Processors are general purpose devices. They have to be able to handle hundreds of instructions, and that means that each time they execute one they have identify what it is and make many decisions about what bits of themselves to use in servicing it. That's slow and tricky to speed up - and has exercised processor designers for decades.
A report from the University of California at Riverside has a rather intriguing development. When a processor spots a set of instructions being repeatedly executed, it creates a temporary design in hardware specifically to perform the same task. This design is loaded into a reconfigurable set of logic gates, which run at full hardware speed. No need to execute the software instruction by instruction.
The reported speed-ups are remarkable - ten, a hundred, even a thousand times improvement - and the press release predicts great things for this. The inventor, Professor Frank Vahid, says that this will be applicable to all processors.
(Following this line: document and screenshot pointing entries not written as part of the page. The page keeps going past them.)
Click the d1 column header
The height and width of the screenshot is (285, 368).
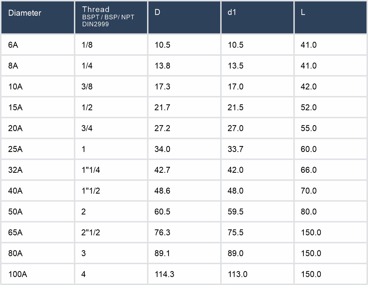232,12
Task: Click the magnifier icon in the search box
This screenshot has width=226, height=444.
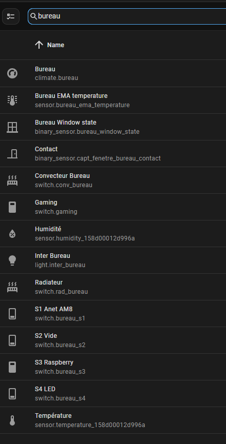Action: click(33, 16)
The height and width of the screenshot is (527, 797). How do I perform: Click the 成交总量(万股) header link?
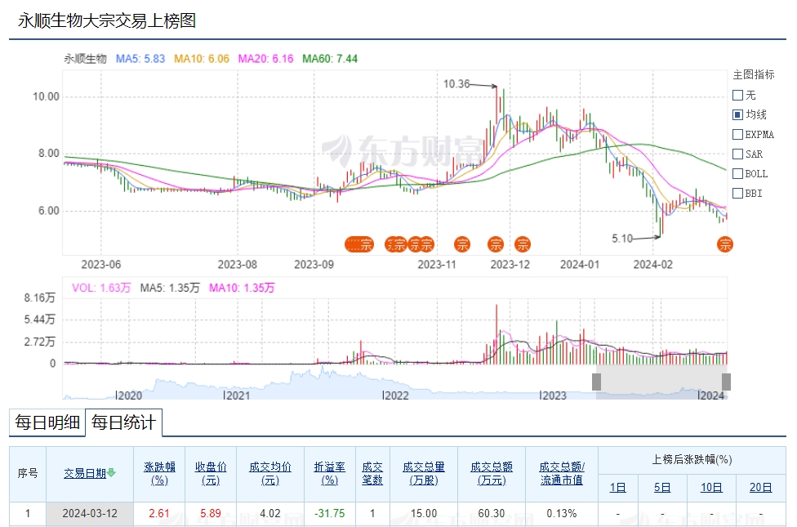click(x=423, y=473)
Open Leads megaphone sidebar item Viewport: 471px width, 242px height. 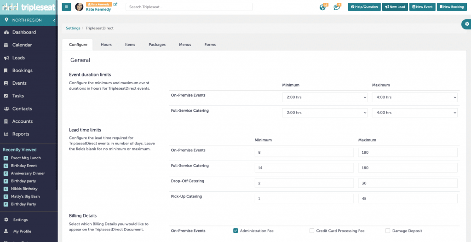tap(18, 58)
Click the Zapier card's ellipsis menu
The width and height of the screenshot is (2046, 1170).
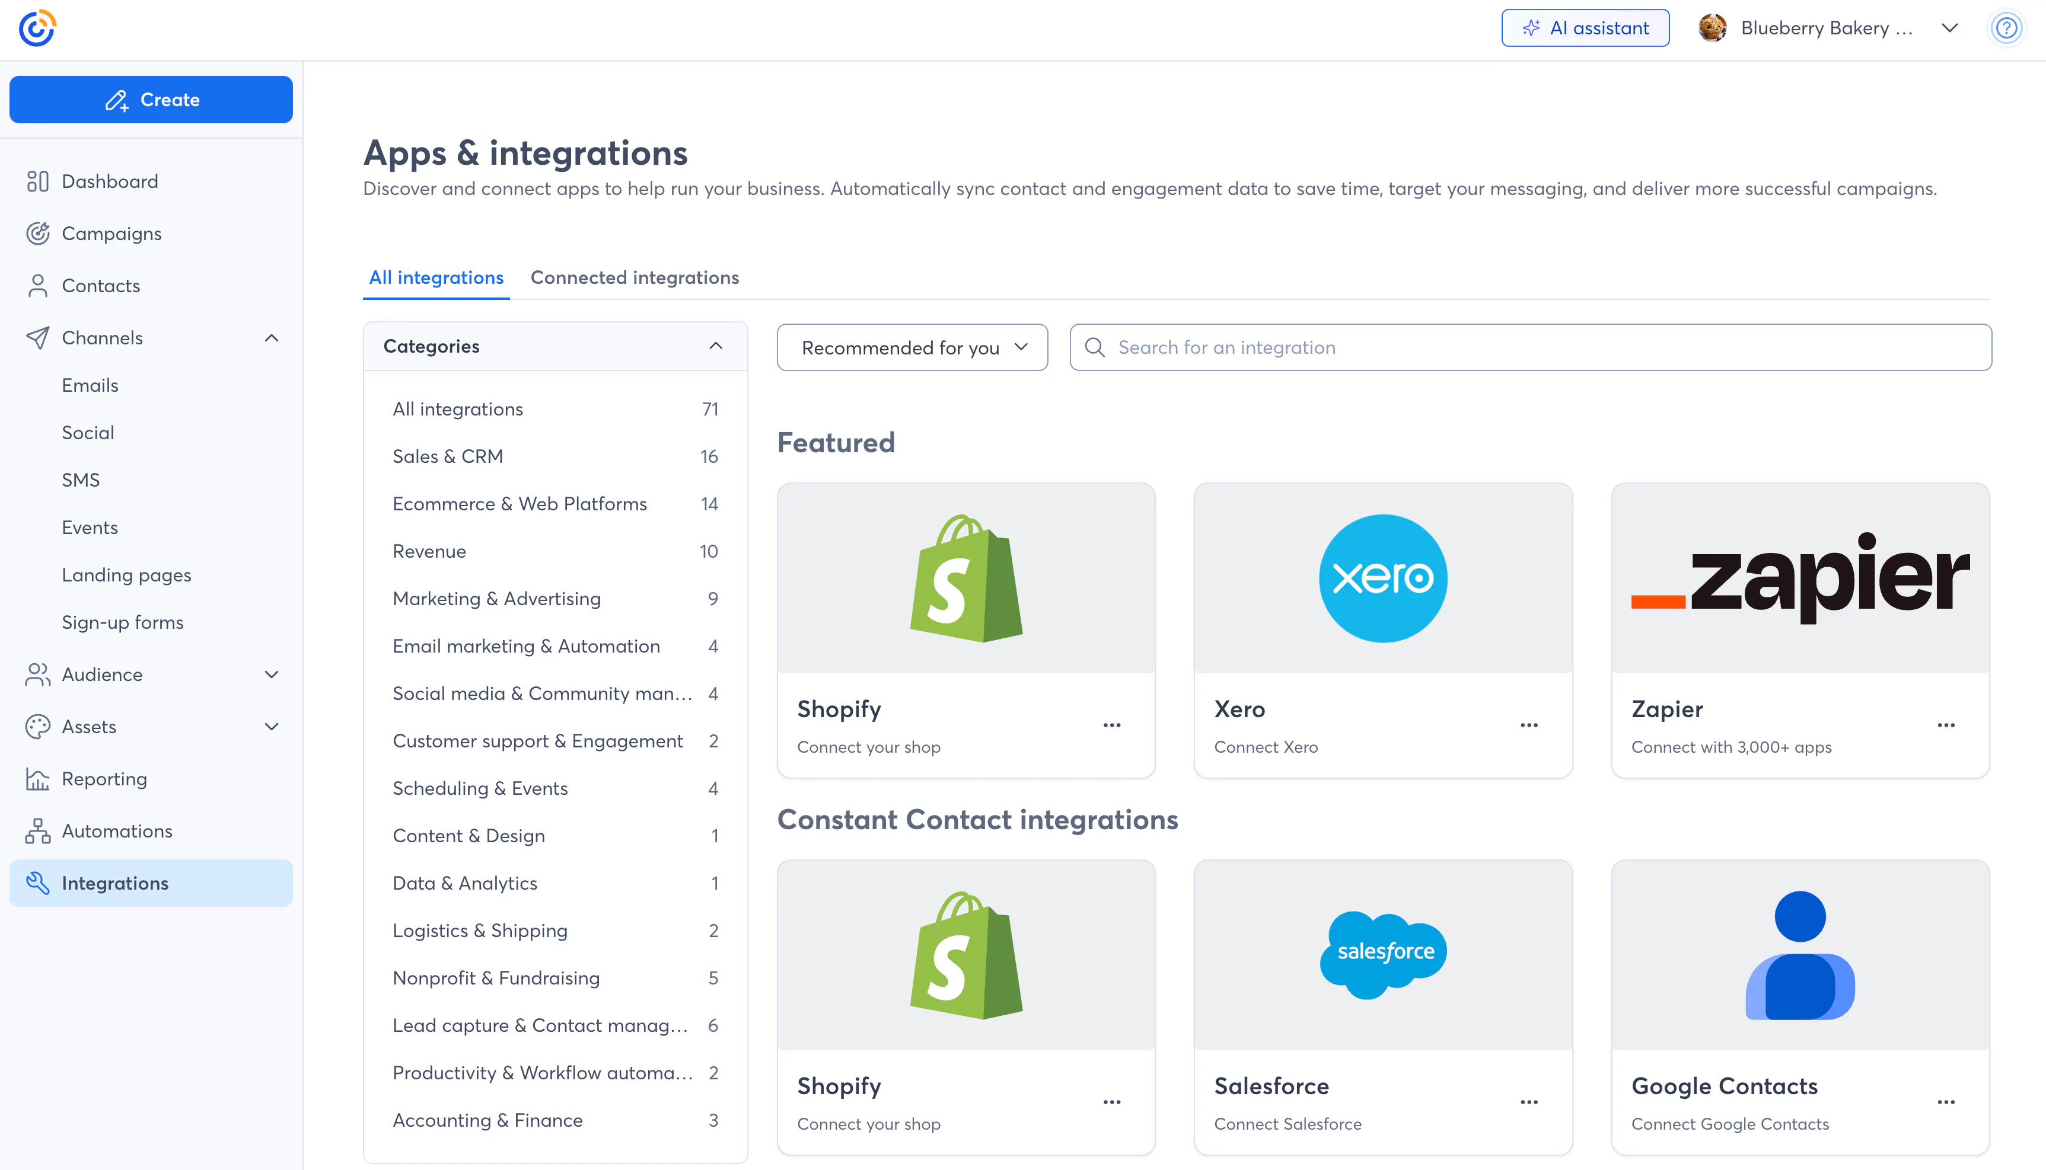[x=1946, y=725]
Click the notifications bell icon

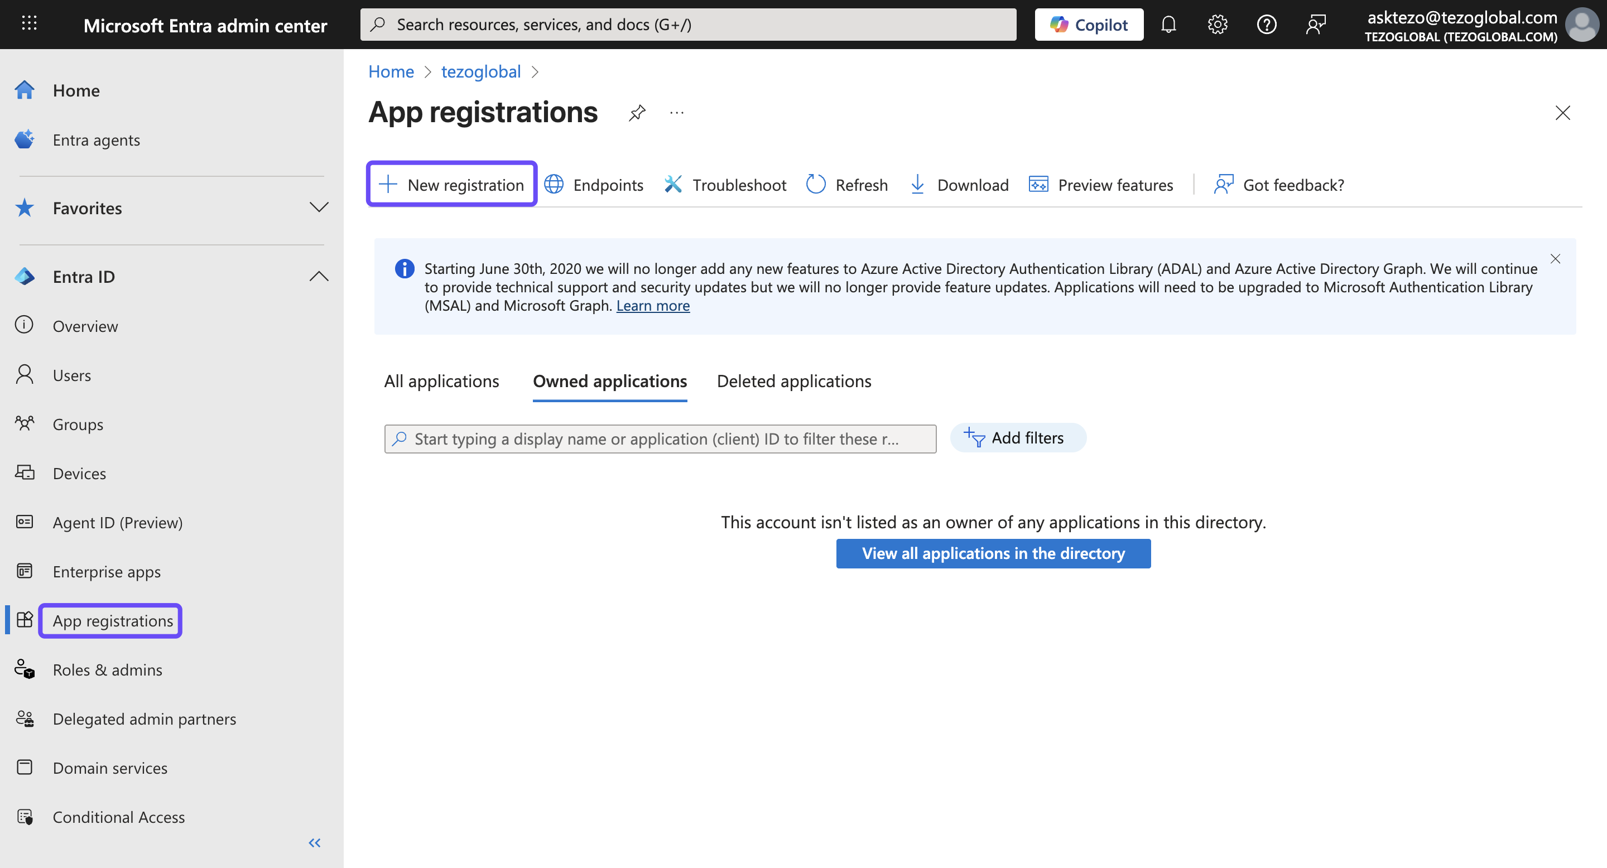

Now, this is interesting - but don't get too excited just yet. Using FPGAs (Field Programmable Gate Arrays - great seas of logic that can be reconfigured into different hardware designs on the fly) is a well-respected and effective method of speeding up computing, and there are a number of intriguing possibilities raised if you start integrating this with the heart of a processor. Lots of issues about bandwidth, memory cohesion and bus design are either solved or simplified.
But FPGA computing has one big drawback. It is hellishly difficult to extend to the general case. The whole field is being held back not by the cost of the hardware (which is large) or willingness to make it work, but by evolution's thoughtless failure to create enough extremely brainy people. If you have a particular supercomputing task, a year or so, and some of the few computational FPGA wizards in captivity, you can create a machine that will outperform anything on the planet. Otherwise, you're stuffed - the business of designing hardware to implement algorithms more efficiently than a general purpose processor is very hard. There are compilers that can do the donkey work, but the results are frequently disappointing - and you'll still need a megabrain-year to fine tune what you get.
Now, try taking that process and automating it - not for particular tasks, but for the general task of spotting loops and reconstituting them in an FPGA. That's much, much harder. Many processors have tried similar ideas related to recoding instruction streams for more efficient execution, and this can work - but it tends to be a simple minded translation. Inline on-the-fly code analysis is an order of magnitude harder, and that's before you get to the bit where you have to invent the logic that can replicate it, only faster.
Prof Vahid is no slouch: he's got all the big chip companies looking to license his ideas, and he's presented a paper (behind a paywall) about how it works that got mentioned in dispatches from a hardware/software design synthesis conference. But I'll be surprised if the benefits are significant for existing software, if they don't need compilers and other tools that can understand how to create sequences of instructions that are easy to recognise or contain other hints to the hardware, and if testing and verifying the designs doesn't turn grown men into mewling kittens.
Worth keeping an eye on, though.